Thursday, November 6, 2008

The Rise of the Super-Discounters

The Rise of the Super-Discounters

As the U.S. faces a serious economic downturn, many Americans are seeking out the cheapest possible option when buying necessities. Enter ultra-discounters like Dollar Tree (DLTR), 99 Cents Only (NDN), and Family Dollar Stores (FDO).

All three retail chains have seen their stock prices surge this year, a rare bright spot in a stock market beaten down by the financial crisis and recession worries.

Shares of Family Dollar Stores are up almost 32% so far in 2008, while shares of 99 Cents Only and Dollar Tree have both risen 37%.

Another downscale option, Wal-Mart Stores (WMT), has also prospered as consumer trade down from pricier retail options to discounters. Wal-Mart shares are up almost 14% in 2008.

Luring the Most Cost-Conscious

But a dollar-store customer is "not the same shopper as at Wal-Mart," which appeals to a broader, higher income demographic, says Standard & Poor's equity analyst Jason Asaeda. Family Dollar Stores, for example, describes its typical customer as a woman in her mid-40s, the head of her household, who earns less than $30,000 each year.

By focusing on products priced under at least $10, and in most cases under $1, dollar stores aim at the most value-conscious customers in the U.S.

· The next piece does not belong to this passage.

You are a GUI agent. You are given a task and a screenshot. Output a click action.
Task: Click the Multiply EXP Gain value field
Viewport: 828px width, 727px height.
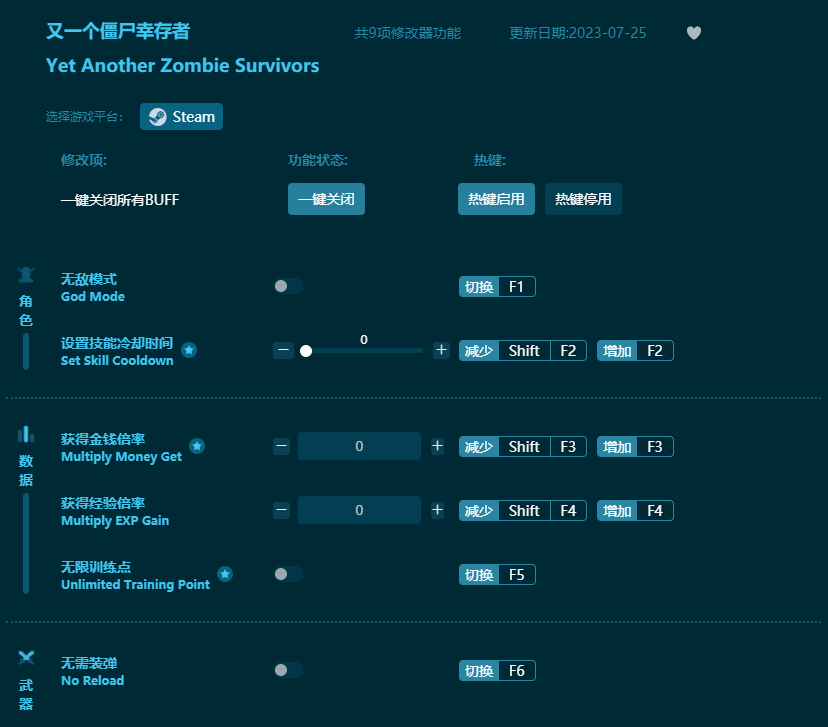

As economic pain increases, the ranks of dollar store customers seem to be growing. "It's great for consumers who are becoming extremely cost-conscious," Asaeda says.

Not a Lot of Leeway

A rise in commodity costs this year threatened to hurt both discounters' profitability and their typical customers' available cash. Low-income discount shoppers typically spend a larger share of their income on gas, and rising prices at the pump meant less was left over for even basic necessities bought at dollar stores like shampoo and cleaning products.

Plus, higher fuel and commodity costs raised the chain's costs. With set price points like 99 cents, the stores can't easily raise prices.